Shane Dye

Personal information
- Born: 26 September 1966 (age 59) Matamata, New Zealand
- Occupation: Jockey

Horse racing career
- Sport: Horse racing

Honours
- Australian Racing Hall of Fame New Zealand Racing Hall of Fame

= Shane Dye =

New Zealand jockey

Raymond Shane Dye (born 26 September 1966, in the township of Matamata New Zealand), is a former jockey. He was an apprentice jockey to Dave O’Sullivan at Matamata, before moving to Sydney, Australia where he was initially working with Vic Thompson at Warwick Farm in the late-1980s. In a distinguished riding career, Dye won the Melbourne Cup on Tawriffic in 1989 in then-record time, and won four consecutive Golden Slippers from 1989 to 1992. He also won the Cox Plate on Octagonal in 1995.

Dye won two Sydney Jockeys Premierships in the 1990–91 and 1996–97 seasons and rode over 2,000 career winners.

Dye rode in Mauritius after eight years in Hong Kong.

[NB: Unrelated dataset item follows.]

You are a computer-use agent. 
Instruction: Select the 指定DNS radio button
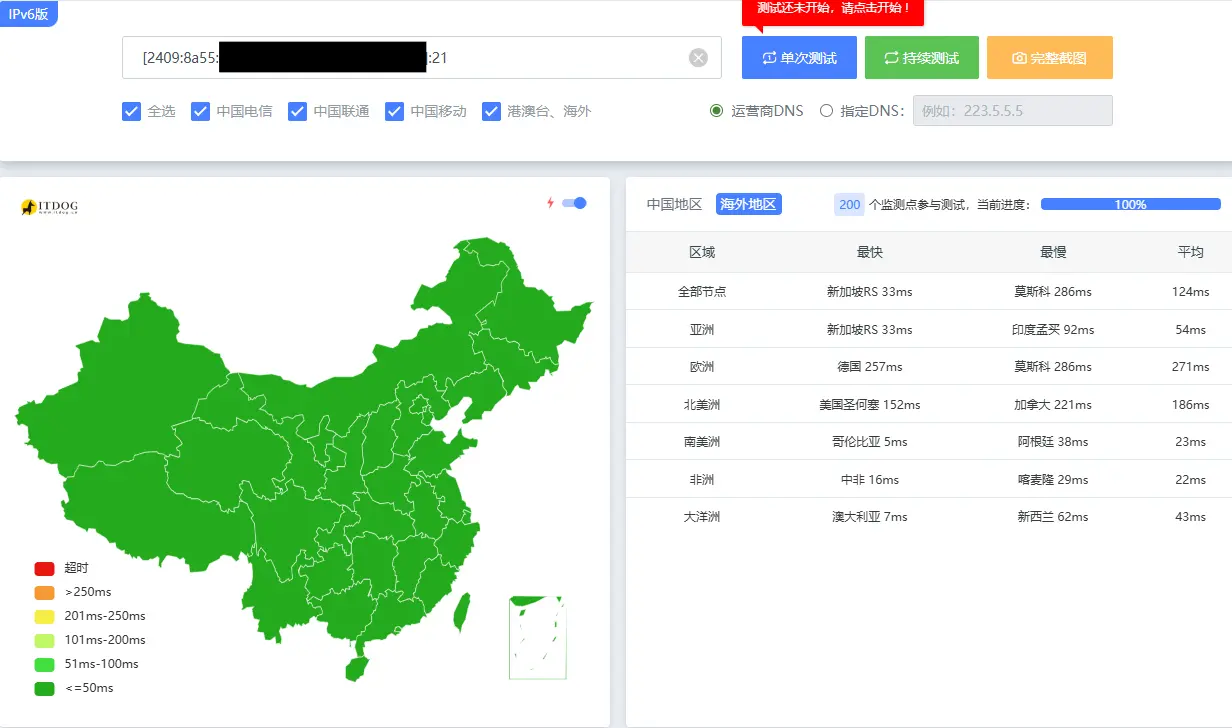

Shane Dye has ridden 93 career Group 1 winners. He has not ridden in competitive racing since 2013 and has said he will not return to racing. On 9 March 2014 he was inducted into the Australian Racing Hall of Fame.

==Notable wins==

The following are some of the races Shane has won in his career.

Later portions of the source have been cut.